Give every line from the one containing "At what coordinates" down to the one containing "should pyautogui.click(x=23, y=111).", both included, as a JSON list of strings with one string per line and blank lines left out.

─── THE INPUT ───

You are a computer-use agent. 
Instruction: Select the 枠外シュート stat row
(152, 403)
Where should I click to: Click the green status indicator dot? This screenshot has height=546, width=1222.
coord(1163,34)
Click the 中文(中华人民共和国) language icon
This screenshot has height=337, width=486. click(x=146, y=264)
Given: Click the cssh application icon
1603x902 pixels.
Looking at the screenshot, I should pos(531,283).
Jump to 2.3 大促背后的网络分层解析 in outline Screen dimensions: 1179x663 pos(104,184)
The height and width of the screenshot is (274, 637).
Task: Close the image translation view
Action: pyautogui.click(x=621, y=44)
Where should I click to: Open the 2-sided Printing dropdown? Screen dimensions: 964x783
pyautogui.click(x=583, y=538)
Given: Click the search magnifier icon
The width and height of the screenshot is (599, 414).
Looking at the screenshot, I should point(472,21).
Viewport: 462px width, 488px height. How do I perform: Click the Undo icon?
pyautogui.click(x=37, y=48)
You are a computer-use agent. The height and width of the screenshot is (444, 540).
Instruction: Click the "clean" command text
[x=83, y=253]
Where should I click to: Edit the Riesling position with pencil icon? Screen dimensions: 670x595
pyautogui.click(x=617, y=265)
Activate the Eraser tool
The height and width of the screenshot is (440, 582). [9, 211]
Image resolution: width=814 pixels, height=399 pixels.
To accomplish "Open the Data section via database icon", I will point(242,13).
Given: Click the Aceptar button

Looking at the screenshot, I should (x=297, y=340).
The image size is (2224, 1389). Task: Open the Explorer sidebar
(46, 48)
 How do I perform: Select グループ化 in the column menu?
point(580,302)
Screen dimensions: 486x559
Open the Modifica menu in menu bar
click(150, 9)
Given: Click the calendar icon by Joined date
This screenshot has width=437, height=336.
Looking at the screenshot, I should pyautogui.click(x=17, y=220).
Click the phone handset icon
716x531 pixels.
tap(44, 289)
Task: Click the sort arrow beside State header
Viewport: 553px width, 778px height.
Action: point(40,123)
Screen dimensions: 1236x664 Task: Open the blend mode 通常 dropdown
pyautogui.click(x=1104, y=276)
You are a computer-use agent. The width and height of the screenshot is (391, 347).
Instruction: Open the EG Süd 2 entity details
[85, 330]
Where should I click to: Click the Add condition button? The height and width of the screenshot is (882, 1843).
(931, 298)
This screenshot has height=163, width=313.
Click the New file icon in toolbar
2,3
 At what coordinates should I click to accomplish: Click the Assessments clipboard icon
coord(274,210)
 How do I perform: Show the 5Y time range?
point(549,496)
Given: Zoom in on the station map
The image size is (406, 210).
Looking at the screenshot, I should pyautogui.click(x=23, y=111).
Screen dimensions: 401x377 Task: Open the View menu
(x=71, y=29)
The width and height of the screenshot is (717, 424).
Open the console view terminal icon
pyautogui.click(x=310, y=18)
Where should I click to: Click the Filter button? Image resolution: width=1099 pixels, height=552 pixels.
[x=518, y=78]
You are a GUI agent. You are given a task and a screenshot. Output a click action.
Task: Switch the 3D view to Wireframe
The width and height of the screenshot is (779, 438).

───

§ **TASK RESULT**
[
  " At what coordinates should I click to accomplish: Click the Assessments clipboard icon",
  "coord(274,210)",
  " How do I perform: Show the 5Y time range?",
  "point(549,496)",
  "Given: Zoom in on the station map",
  "The image size is (406, 210).",
  "Looking at the screenshot, I should pyautogui.click(x=23, y=111)."
]